HyunGu Kang was halfway through her natural resources conservation program at the University of British Columbia when she realized something was missing. Her education, thus far, had lacked a depth of conversation on how race intersects with climate issues.
Raised in Toronto by Korean parents who frequently organized on racial justice in their community, she recalls a time in class when they were asked to study the roots of the climate movement and she noticed most of these traced back only to the 1950s and 60s.
She didn’t think that went far back enough.
So, in her third year, she made use of UBC’s self-directed program, which provides upper-year undergrads the chance to co-ordinate a three-credit seminar on a topic that’s not offered at the university. She wrote up a syllabus and submitted a proposal to create a “conversations on race and climate change” seminar.
Her application was accepted, and ran from January to April, 2019, with nearly a dozen students from a range of faculties including geography, sociology and the social justice institute.
In the student-led course, they established theoretical frameworks to understand race and climate change issues, looked at how current structures can be shifted and mapped out “livable climate futures” with the year 2100 as a benchmark.
“I think that the front lines of climate change are in racialized spaces,” Ms. Kang says. “That’s why it’s so important for me to reclaim these narratives, exhume our histories and acknowledge that solutions that don’t come from a critical place are not going to be enough.”
Using the university’s frameworks to fill this academic gap, the students were able to learn more about what the links in racial and climate ideologies mean, as well as create personal commitments they will carry forward.
For a long time, universities have been the research engine providing the evidence and science behind global issues. They are now increasingly becoming spaces to innovate and create out-of-the-box solutions.
And as youth-led movements burgeon globally, demanding us to take action on the climate crisis, universities are working to teach future generations how to best navigate – and shape – this changing landscape.
Bernhard Riecke, a professor at Simon Fraser University’s school of interactive arts and technology, runs an experiential learning course titled Semester in Alternate Realities. The course intends to inspire interdisciplinary students to solve a real-world problem through virtual reality and VR physical installations.
“At the very root of the issue that we have is that people just don’t care enough and don’t do enough,” Prof. Riecke says. “So can we provide these transformative, positive and profound experiences … that they couldn’t otherwise have?”
In the course’s first iteration this past spring, a team of students created a VR project titled Rising Waters: Is this your future? With a VR headset, participants were transported to the submerged streets of Richmond, B.C., in a projected future where the effects of climate change have happened and the majority of the city is underwater.
The goal of this student project was to “create a call to action and inspire participants to critically think about the larger picture of how we can work towards finding the solution to reduce the impacts of climate change,” narrates one of the students in their project video.
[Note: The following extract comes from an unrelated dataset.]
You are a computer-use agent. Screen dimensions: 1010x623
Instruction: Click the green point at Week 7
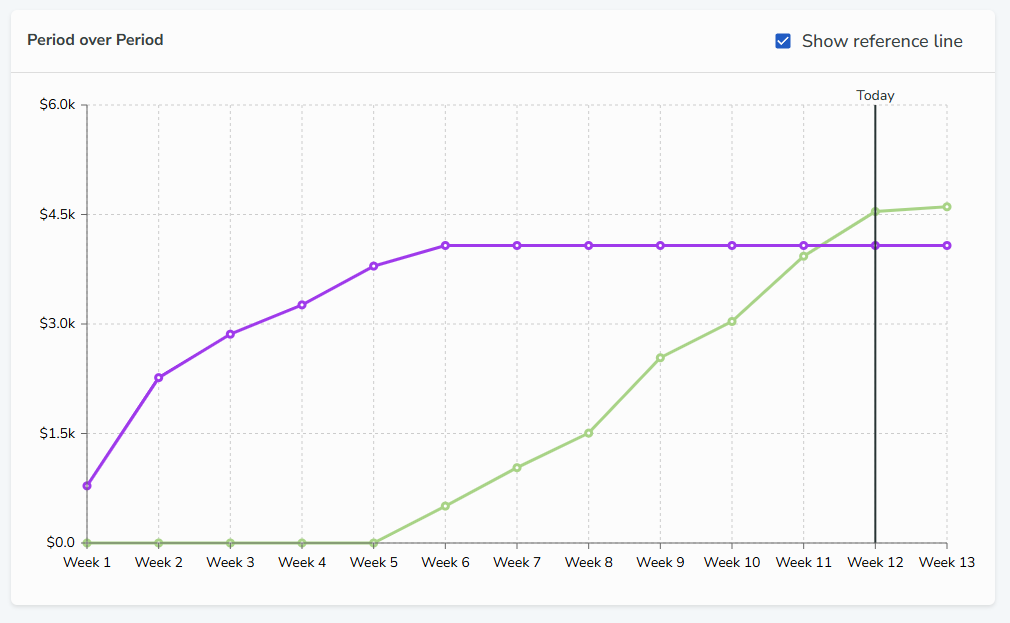coord(517,468)
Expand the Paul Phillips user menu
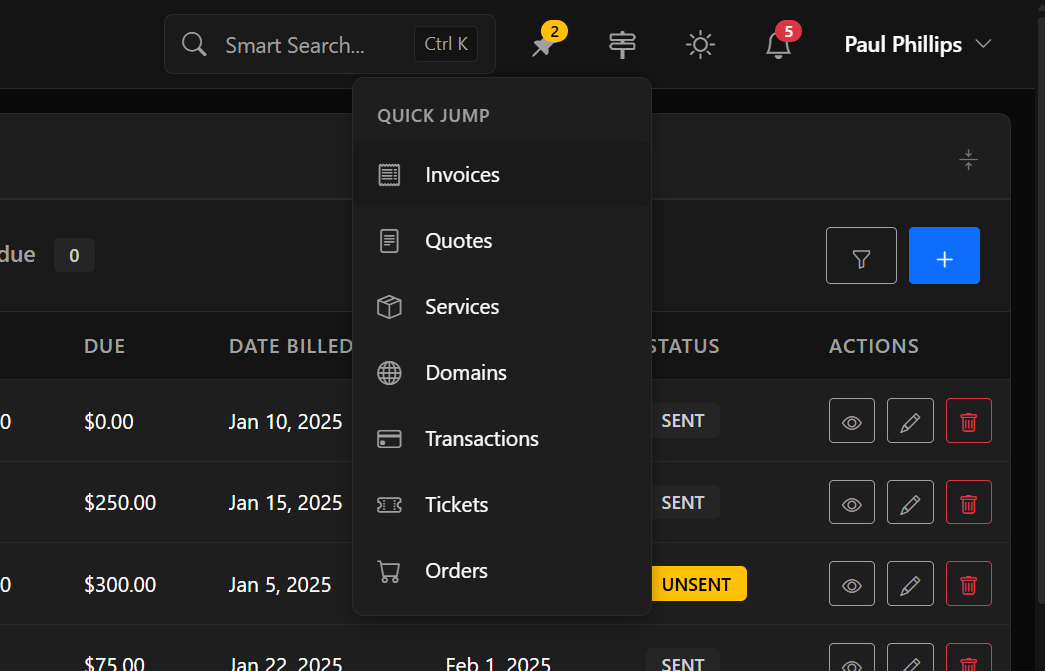Viewport: 1045px width, 671px height. tap(917, 45)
Since this is an open research area, Prof. Riecke says there are many possibilities for universities to push this knowledge forward.
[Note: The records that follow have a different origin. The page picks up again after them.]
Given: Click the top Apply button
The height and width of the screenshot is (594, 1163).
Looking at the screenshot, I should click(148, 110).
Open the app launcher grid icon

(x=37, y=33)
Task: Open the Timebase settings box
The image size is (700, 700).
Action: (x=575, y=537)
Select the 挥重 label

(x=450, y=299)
“One of the wonderful roles universities play is really helping our next generations take charge, equipping them with the tools and then being surprised by what they come up with,” Prof. Riecke says.
Jim Gudjonson, director of environment and sustainability at Thompson Rivers University, agrees.
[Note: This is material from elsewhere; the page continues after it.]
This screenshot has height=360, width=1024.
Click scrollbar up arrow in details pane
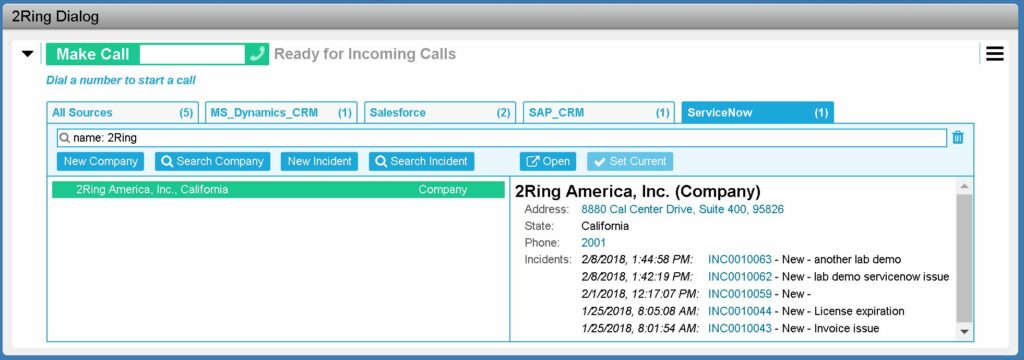pyautogui.click(x=964, y=187)
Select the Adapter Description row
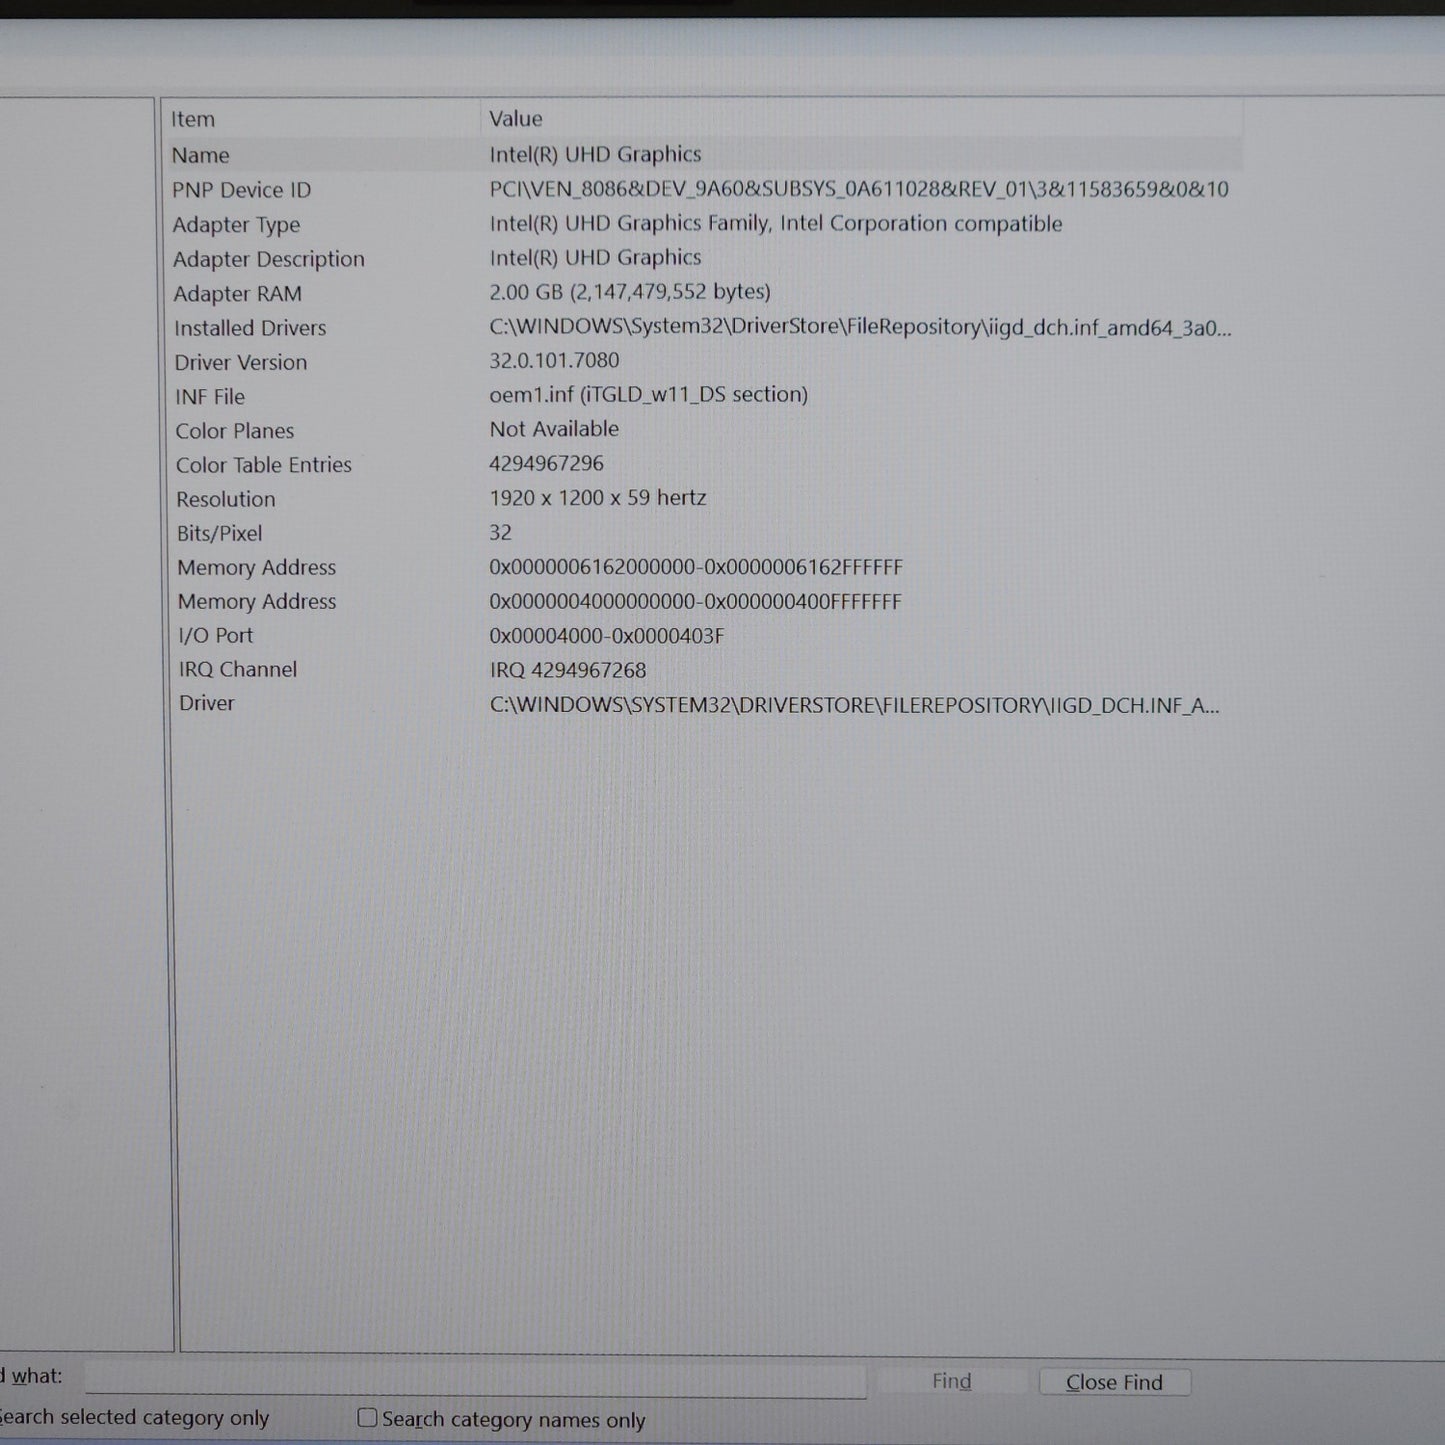 pos(269,259)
Having worked at TRU’s sustainability office since its inception 10 years ago, he’s seen firsthand the passion and diverse interest students bring with them toward sustainability efforts on campus.
The office provides a range of ways to get involved in academic and non-academic sustainability efforts, from a certificate in environmental leadership to the sustainability student ambassador program, which gives ambassadors tuition credits on one of their courses as an incentive to participate.
Mr. Gudjonson says that they continue to see more and more students participating in sustainability efforts outside class.
“It’s a very influential time in [students’] development and they are taking what they are learning into their professional and personal lives moving forward,” he says.
Whether it’s learning how to compost or using bike- or car-sharing programs, Mr. Gudjonson says that at the base level, students are given the capacity to participate in sustainable habits on campus. He hopes that these will be carried forward into the future.